Au début, l'histoire se répète à l'identique : l'institution financière soumet à ses clients une modification de ses conditions d'utilisation afin d'autoriser l'exploitation des informations relatives à leurs transactions dans le but de leur proposer des promotions ciblées. La presse s'empare de l'affaire, les consommateurs s'indignent et interpellent l'organisme public en charge de la protection des données personnelles… qui réagit cette fois par une mise au point en forme d'interdiction adressée à l'ensemble de la profession.
Pour ce que j'en comprends, la position [PDF] de l'AP (Autoriteit Persoonsgegevens, équivalent néerlandais de la CNIL française) s'appuie sur une lecture rigoureuse du RGPD (Règlement Général sur la Protection des Données) entré en application dans l'Union Européenne il y a un peu plus d'un an. Ainsi, selon son interprétation, les banques ne peuvent pas utiliser les données collectées sur les opérations de leurs clients – y compris si elles demandent et obtiennent l'accord de ces derniers – à d'autre fins que leur destination initiale, à savoir des services de paiement ou de retrait.

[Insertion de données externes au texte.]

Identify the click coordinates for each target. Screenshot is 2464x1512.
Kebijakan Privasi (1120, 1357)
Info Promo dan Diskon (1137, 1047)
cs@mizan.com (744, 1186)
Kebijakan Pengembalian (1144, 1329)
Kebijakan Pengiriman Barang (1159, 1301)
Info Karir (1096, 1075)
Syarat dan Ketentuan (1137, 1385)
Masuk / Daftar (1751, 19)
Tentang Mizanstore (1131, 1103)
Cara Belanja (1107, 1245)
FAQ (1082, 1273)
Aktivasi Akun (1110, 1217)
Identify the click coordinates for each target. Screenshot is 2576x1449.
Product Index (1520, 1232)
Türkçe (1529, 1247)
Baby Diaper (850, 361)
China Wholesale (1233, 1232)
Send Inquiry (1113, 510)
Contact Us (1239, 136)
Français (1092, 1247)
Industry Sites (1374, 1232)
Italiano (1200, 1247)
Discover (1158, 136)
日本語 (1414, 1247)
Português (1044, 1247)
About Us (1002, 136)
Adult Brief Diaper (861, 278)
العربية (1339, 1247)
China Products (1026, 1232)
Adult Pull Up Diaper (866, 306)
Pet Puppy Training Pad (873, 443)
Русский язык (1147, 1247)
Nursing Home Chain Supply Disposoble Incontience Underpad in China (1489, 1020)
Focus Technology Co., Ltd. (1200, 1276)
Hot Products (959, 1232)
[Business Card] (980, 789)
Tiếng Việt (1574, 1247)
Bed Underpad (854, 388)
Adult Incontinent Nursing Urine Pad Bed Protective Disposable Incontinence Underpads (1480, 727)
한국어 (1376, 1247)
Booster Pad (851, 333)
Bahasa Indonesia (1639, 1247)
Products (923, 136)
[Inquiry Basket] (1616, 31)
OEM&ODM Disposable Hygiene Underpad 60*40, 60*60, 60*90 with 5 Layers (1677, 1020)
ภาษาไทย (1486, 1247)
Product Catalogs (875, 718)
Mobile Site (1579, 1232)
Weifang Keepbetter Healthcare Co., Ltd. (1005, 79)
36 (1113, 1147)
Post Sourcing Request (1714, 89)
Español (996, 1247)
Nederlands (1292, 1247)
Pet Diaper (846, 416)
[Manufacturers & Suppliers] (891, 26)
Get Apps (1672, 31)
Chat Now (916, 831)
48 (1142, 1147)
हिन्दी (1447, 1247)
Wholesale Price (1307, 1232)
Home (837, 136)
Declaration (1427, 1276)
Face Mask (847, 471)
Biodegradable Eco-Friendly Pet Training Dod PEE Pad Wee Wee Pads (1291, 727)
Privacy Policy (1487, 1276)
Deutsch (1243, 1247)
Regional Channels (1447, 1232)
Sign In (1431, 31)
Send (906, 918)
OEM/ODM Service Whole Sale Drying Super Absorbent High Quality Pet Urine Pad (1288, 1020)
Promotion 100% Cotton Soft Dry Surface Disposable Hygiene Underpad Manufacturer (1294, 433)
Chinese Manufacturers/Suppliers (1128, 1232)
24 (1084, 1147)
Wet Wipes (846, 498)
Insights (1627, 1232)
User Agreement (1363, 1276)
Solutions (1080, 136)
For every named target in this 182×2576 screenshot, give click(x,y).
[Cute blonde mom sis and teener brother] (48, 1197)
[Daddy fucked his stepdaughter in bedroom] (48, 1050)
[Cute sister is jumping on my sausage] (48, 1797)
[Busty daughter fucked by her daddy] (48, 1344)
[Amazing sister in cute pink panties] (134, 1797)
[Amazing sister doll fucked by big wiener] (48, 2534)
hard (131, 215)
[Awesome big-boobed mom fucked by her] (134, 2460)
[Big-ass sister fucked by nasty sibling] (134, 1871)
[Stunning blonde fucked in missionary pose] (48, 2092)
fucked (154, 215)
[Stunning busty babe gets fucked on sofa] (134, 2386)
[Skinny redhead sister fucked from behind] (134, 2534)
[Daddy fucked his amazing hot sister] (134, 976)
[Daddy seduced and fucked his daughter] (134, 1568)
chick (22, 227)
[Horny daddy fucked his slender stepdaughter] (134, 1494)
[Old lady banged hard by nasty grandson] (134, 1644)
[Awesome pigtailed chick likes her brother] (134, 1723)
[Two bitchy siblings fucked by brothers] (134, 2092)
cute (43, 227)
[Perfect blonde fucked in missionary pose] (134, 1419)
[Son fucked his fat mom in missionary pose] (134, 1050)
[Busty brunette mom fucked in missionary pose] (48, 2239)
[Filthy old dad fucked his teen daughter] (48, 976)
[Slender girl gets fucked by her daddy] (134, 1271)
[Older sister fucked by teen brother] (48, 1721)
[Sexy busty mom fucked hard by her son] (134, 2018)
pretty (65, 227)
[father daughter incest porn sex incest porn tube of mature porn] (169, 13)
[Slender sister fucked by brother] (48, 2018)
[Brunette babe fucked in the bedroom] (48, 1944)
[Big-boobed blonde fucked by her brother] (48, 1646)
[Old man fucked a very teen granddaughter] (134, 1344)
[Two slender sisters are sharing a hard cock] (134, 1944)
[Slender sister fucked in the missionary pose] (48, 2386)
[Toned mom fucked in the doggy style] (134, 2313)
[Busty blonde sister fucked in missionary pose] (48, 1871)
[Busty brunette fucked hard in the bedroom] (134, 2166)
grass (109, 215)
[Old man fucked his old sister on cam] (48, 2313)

L'alerte est suffisamment puissante pour conduire ABN AMRO à suspendre ses propres pratiques, en attendant une clarification. Également signalées par certains de ses clients au gendarme des données, celles-ci semblent pourtant plutôt bénignes, voire positives pour leurs « victimes », puisqu'elles ne concernent que des recommandations de produits de la banque ou des conseils pratiques contextuels, tels que le verrouillage des paiements à l'étranger lors de la détection d'un retour de voyage ou l'invitation à effectuer un remboursement anticipé de prêt en cas de disponibilités sur le compte…
Il n'est pas question ici de contester la légitimité du texte, ni l'argumentaire de l'agence néerlandaise. En revanche, il vaut de s'interroger sur les conséquences de ses conclusions, car elles introduisent – par l'intermédiaire d'une autre réglementation européenne (la DSP2) et ses obligations d'ouverture et de partage des données de paiement – une distorsion de concurrence pour le moins embarrassante.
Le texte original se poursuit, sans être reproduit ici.